Problem to solve | Starting with the line that holds "The width and", reproduce each line through the last one of the data, exactly as written. Pictures are not copied.

(Data records)
------------------------------------------------

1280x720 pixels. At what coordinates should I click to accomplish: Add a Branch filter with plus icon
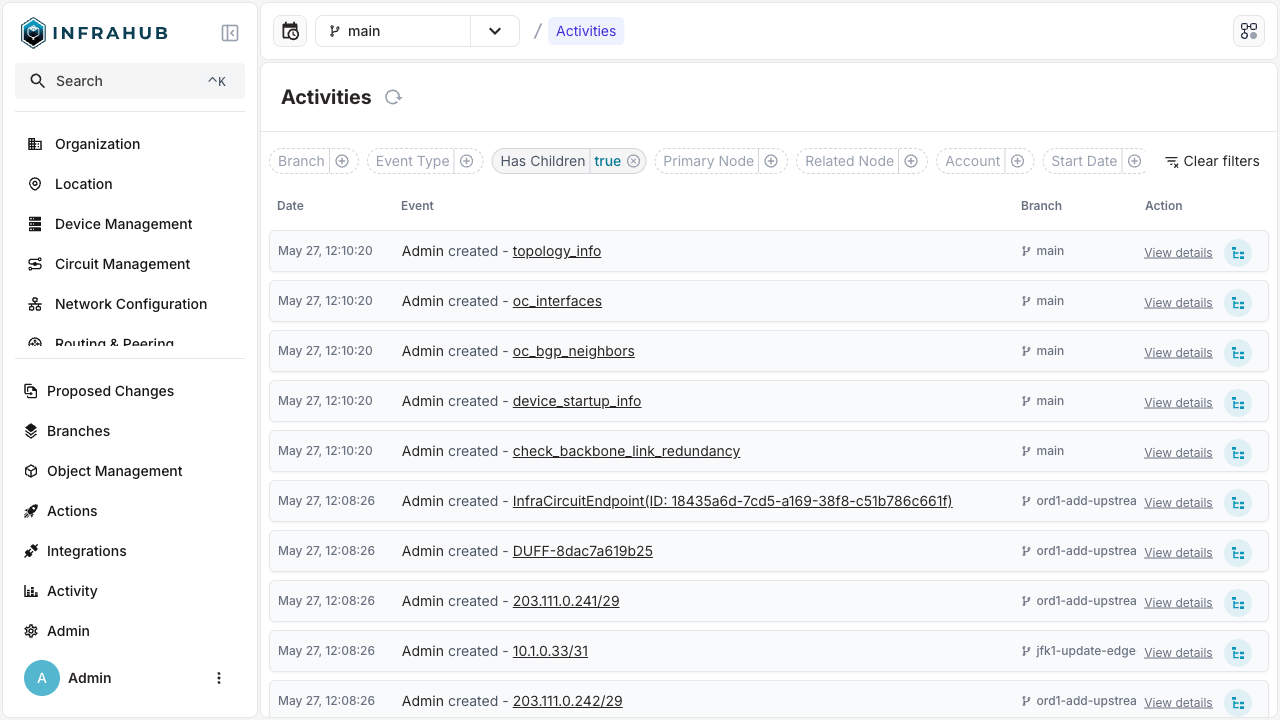coord(342,161)
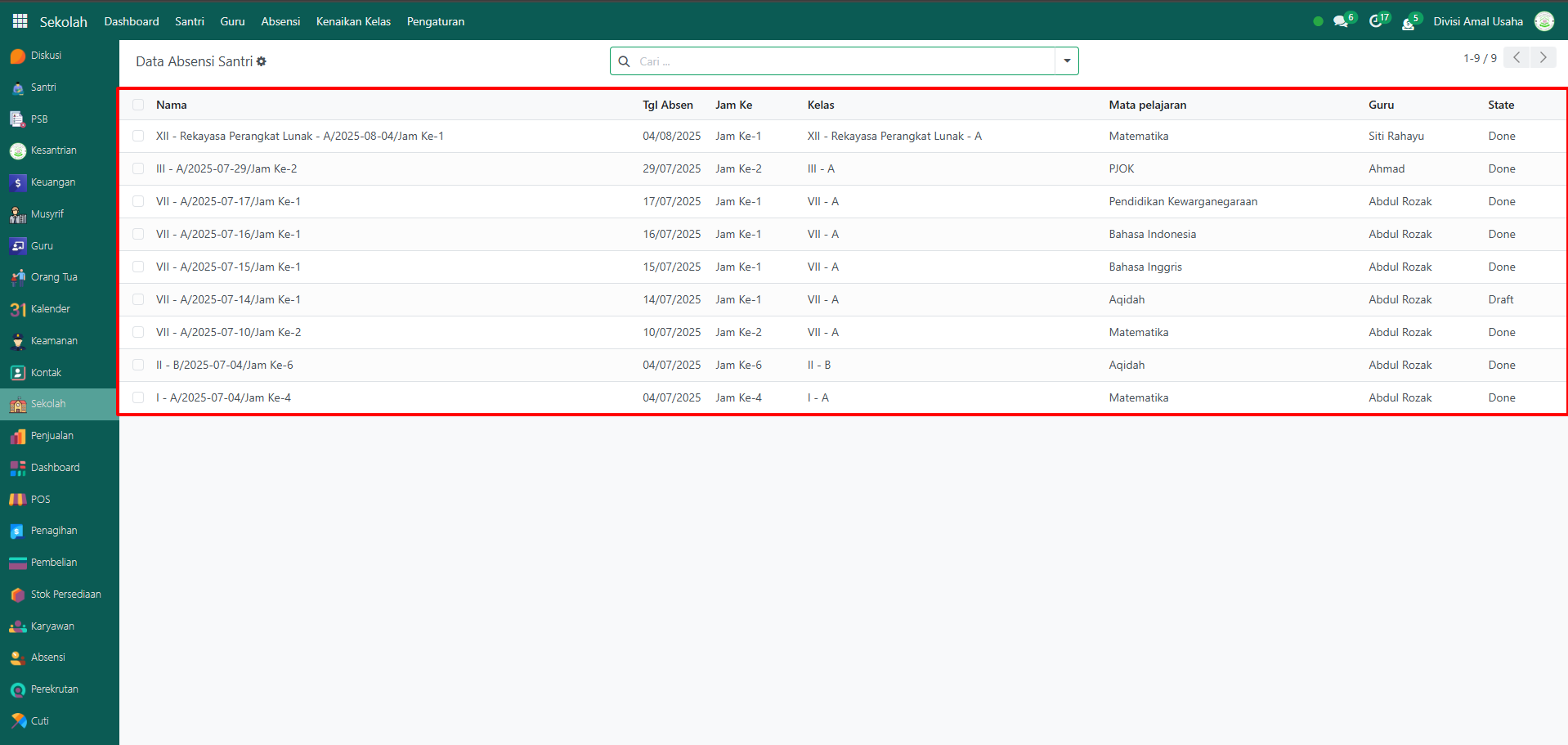
Task: Go to the Dashboard menu item
Action: tap(132, 22)
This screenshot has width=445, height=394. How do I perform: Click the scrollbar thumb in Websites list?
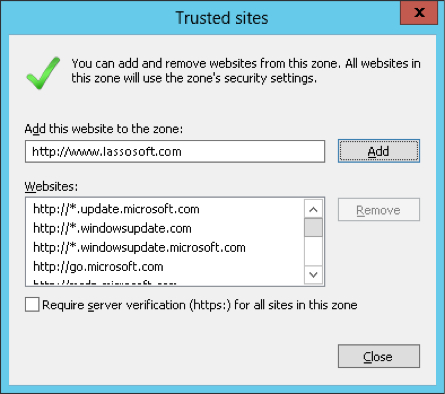313,227
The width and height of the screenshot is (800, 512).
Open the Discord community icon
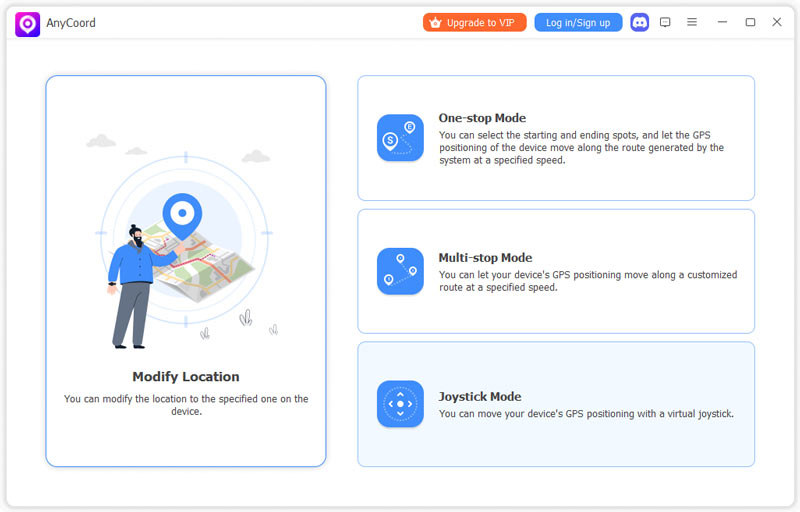pyautogui.click(x=639, y=22)
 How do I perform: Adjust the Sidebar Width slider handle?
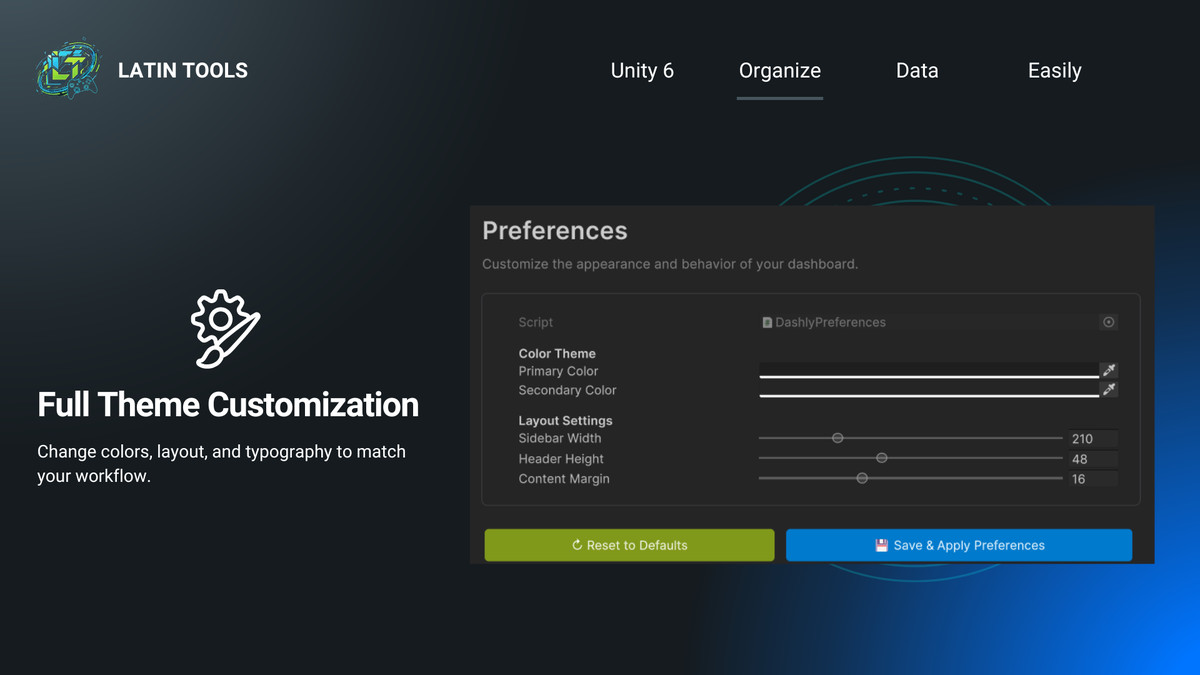[838, 438]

------------------------------------------------

Answer space |
The width and height of the screenshot is (800, 512).
Open the Discord community icon
pyautogui.click(x=639, y=22)
 How do I perform: Adjust the Sidebar Width slider handle?
[838, 438]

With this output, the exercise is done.